Take out all refrences about unborn life, and you easily have a statement that could have come from the Green Party of the Peace and Justice Party. But how often does this rhetorical committment to protecting the fetus as part of protecting all the disadvantaged actually show up in policy and politics. Despite Michael Gerson’s protestations, just not very much. The pro-life party is simply not the party of the marginalized, disadvantaged and oppressed. Gerson’s column on the issue – where he calls Obama an abortion extremist – tries to claim that Democrats used to “[speak] about building a beloved community that cared especially for the elderly, the weak, the disadvantaged and the young.” While now they are merely concerned with “the absolute triumph of individualism. The rights and choices of adults have become paramount, even at the expense of other, voiceless members of the community.” Does this mean that Gerson opposed welfare reform, or that he supports expanding the Family Medical Leave Act, or extending and increasing food stamps? Well, Gerson is something of a softie, so he may support all of that, but so does the modern Democratic party. Which, as Gerson notes, is fervently pro-choice. So the notion that being pro-life makes someone, or a political movement, more responsive to the “voiceless” is just empirically false.

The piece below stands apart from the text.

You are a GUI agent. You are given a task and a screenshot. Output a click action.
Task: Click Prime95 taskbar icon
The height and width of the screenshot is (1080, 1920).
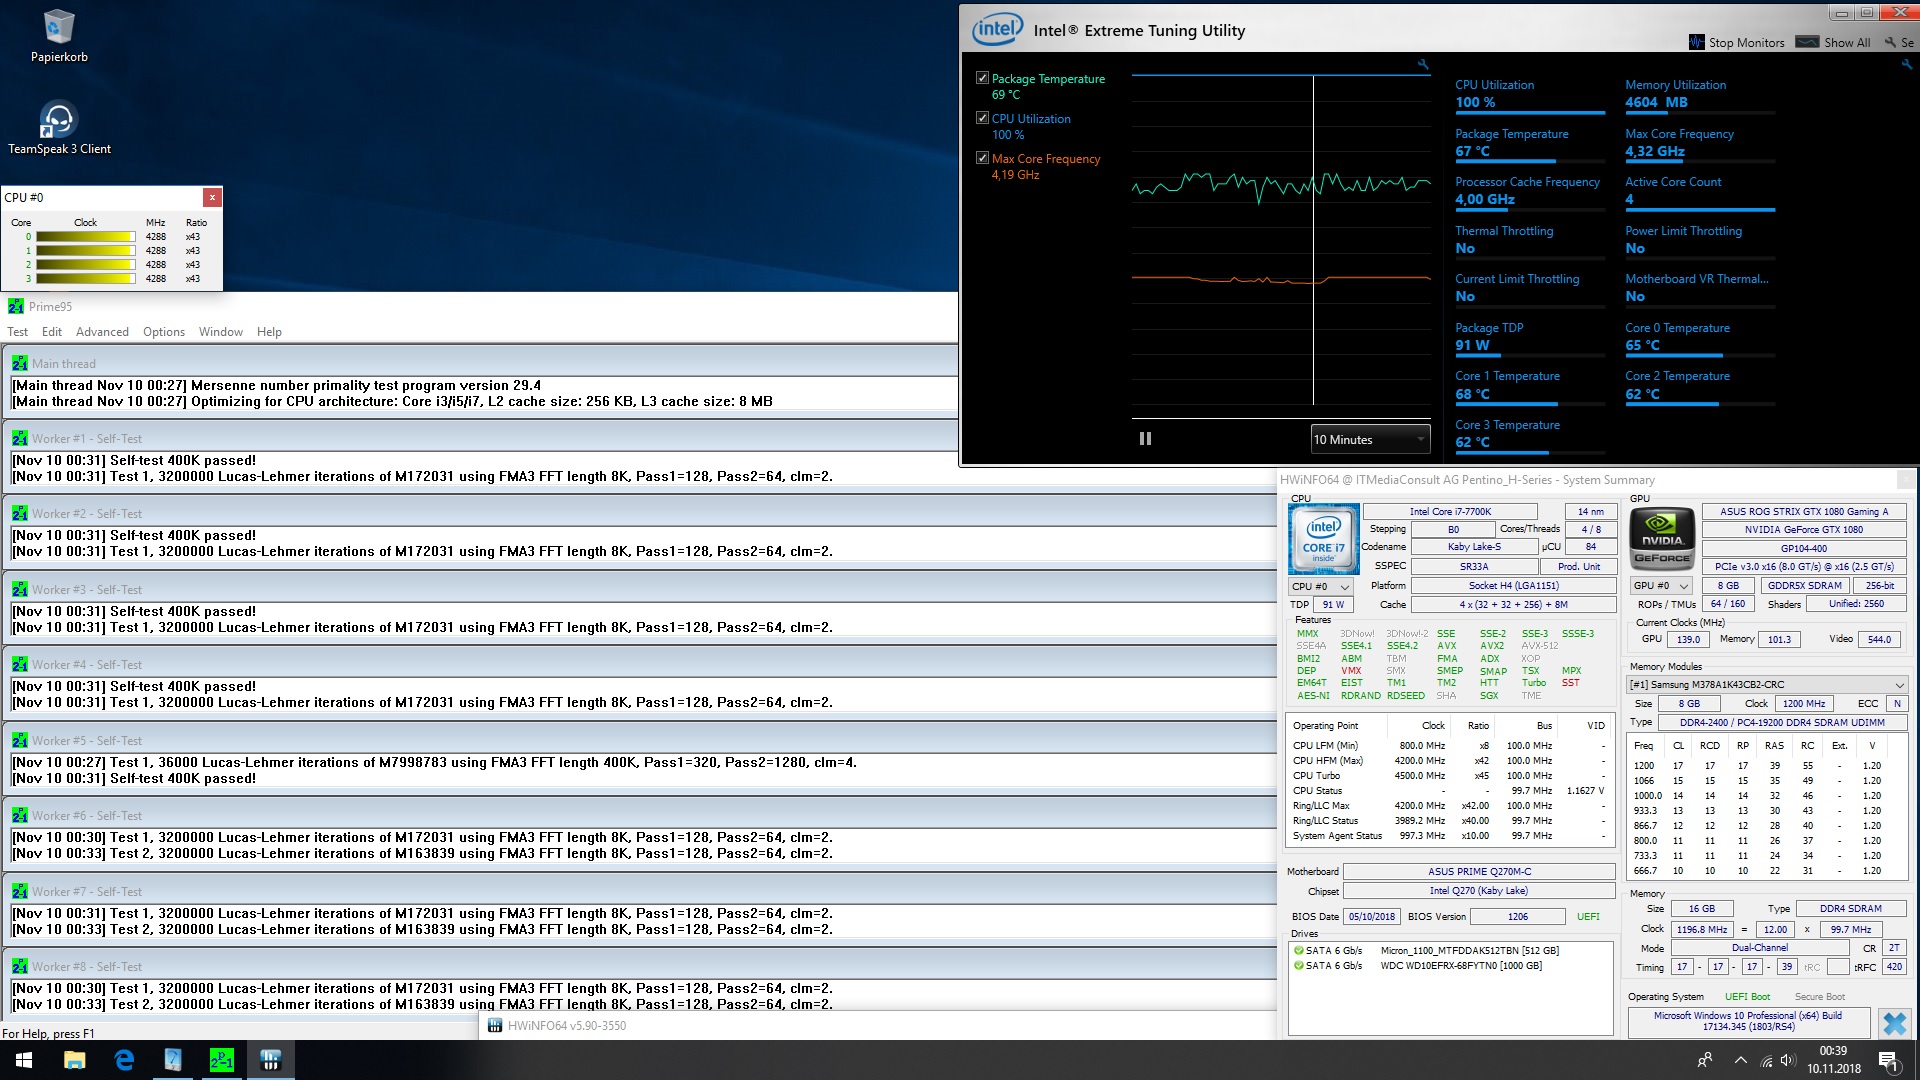221,1060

This is a great example of what is so common in the abortion debate. Both sides assume that the way they term their justification for whatever position they take — for pro choicers, they ( I should really say we) see it as a matter of reproductive/women’s rights and autonomy; for pro-lifers it’s a matter of protecting the unborn — is the way the other side conceptualizes their position. So pro-choicers claim that pro-lifers simply don’t care about women’s rights, while pro-lifers call pro-choicers baby killers. This is exactly what Gerson does; since he sees his pro-life views as part and parcel of his concern for the powerless, ergo , pro-choicers must not care about the powerless.
This imputation of one’s own model for decision making onto others is not exactly a productive nor proper way to argue about something, as Gerson shows pretty well.